# EXCERTO DE ORIGEM:
——————

Começo por enumerar os meus amigos. “Contar amigos, que infantil, João. Os amigos não se contam. Desfrutam-se, apoiam-se, amam-se”, repreendi-me. Pensava em meia dúzia de pessoas quando o telefone tocou. Era o meu pai. Trocámos meia dúzia de palavras e desligámos. Nesta fase da vida, o meu pai é meu pai e meu amigo. Da infância à idade adulta, foi sobretudo pai, mais rigoroso nas marcas de hierarquia, nos conselhos com poder vinculativo, nas avaliações, nas discordâncias face à forma como eu desejava ser visto, na compreensão sem concessão. Tudo para o meu bem e por amor. O papel de um pai.

——————

# DADOS DISPONÍVEIS:

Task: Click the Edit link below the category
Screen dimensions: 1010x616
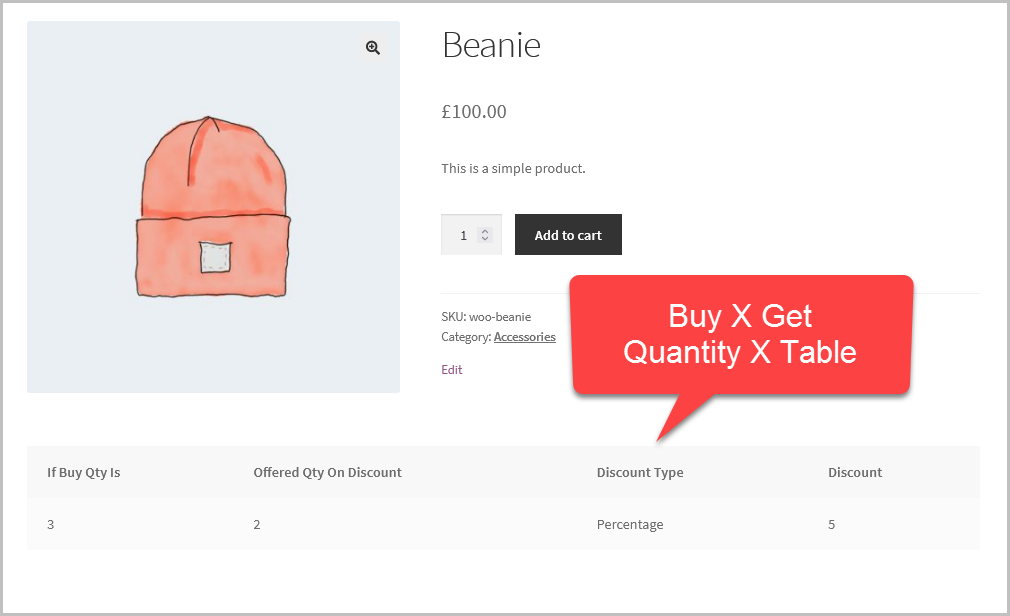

——————

# TAREFAS A REALIZAR:
a: Com base no excerto acima, responde a estas perguntas:
(i) Quem estava ao telefone quando este tocou?
(ii) Em quantas pessoas se pensava quando o telefone tocou?
(iii) Da infância à idade adulta, o que foi sobretudo o pai?
b: Por favor, devolve o trecho do excerto acima que começa nas palavras "Começo por enumerar" e acaba depois de "papel de um pai.", sem lhe alterar nada.

# RESPOSTAS ÀS TAREFAS:
a:
(i) O pai.
(ii) Em meia dúzia de pessoas.
(iii) Foi sobretudo pai.

b:
Começo por enumerar os meus amigos. “Contar amigos, que infantil, João. Os amigos não se contam. Desfrutam-se, apoiam-se, amam-se”, repreendi-me. Pensava em meia dúzia de pessoas quando o telefone tocou. Era o meu pai. Trocámos meia dúzia de palavras e desligámos. Nesta fase da vida, o meu pai é meu pai e meu amigo. Da infância à idade adulta, foi sobretudo pai, mais rigoroso nas marcas de hierarquia, nos conselhos com poder vinculativo, nas avaliações, nas discordâncias face à forma como eu desejava ser visto, na compreensão sem concessão. Tudo para o meu bem e por amor. O papel de um pai.